Franchising – which Woolworths said this month it would drop as a business model – is “an absolutely magic formula” for encouraging new entrants into SA’s concentrated retail sector and is a way to bring about genuine black economic empowerment, Mr. Ackerman said.
“While I think Woolworths is a great company, I find it very strange that in today’s SA… franchising isn’t a major part of what Woolworths (and) Shoprite… do,” he said at the launch of a guide he has written about starting small businesses.
“Franchising is a wonderful way to keep small business in the food industry.” Woolworths CEO Simon Susman said this month the decision to buy out the owners of its 76 franchised stores – about one fifth of the 339 stores it has in SA – would make more money for the company and allow it to roll out a uniform IT system.
He said Woolworths is following a trend in which retailers operate mainly as corporate-only or franchise. The number of black franchisees in the Woolworths stable was only a “small minority” Mr. Susman said, citing the high start-up costs.

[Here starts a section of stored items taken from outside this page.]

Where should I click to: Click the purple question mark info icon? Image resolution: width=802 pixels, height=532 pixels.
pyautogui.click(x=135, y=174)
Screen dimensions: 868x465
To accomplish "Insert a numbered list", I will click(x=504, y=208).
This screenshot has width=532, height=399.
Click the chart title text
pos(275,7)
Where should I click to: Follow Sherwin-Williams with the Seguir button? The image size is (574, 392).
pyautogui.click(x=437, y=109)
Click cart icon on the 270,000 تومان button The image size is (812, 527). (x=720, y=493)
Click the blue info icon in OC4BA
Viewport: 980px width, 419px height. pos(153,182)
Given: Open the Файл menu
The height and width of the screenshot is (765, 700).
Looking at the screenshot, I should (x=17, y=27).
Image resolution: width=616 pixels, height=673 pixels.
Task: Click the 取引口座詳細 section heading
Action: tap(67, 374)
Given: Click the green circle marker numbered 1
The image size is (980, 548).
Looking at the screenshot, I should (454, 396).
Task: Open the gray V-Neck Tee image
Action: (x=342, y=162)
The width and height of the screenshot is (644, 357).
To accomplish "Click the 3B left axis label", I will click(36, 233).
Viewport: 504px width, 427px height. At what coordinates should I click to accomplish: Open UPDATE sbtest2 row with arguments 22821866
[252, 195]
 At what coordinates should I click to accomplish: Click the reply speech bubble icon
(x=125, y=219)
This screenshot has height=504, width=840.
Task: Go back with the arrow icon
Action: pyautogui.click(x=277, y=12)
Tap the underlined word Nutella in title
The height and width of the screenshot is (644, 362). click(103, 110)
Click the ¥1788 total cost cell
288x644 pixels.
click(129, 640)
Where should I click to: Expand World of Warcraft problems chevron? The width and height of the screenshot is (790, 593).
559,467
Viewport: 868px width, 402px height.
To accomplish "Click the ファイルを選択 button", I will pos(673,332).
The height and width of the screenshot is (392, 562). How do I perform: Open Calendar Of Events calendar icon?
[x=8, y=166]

Shoprite, SA’s largest grocer, has 1166 corporate stores and 283 franchises, all under the OK, Usave and Hungry Lion brands.
Retailer Spar has 848 groceries, 439 liquor stores and 253 building materials outlets in its group. All are franchises.
Pick n Pay started franchising in 1994, Mr. Ackerman said. This was a year after Mr. Susman said Woolworths started.
Pick n Pay has 300 franchised stores in its total of about 700 stores. “We make much less out of our 300 franchised stores than we make in our corporate stores,” said Mr. Ackerman, who stepped down as chairman in March.
He also said the company’s franchise fees are low. Pick n Pay franchisees pay 1% of sales back to the company and receive three-quarters of that back if they source more than 90% of their stock from the company, he said.
“If I changed Pick n Pay to maximize profit, we would stop our expansion of franchising like that,” Mr. Ackerman said, clicking his fingers.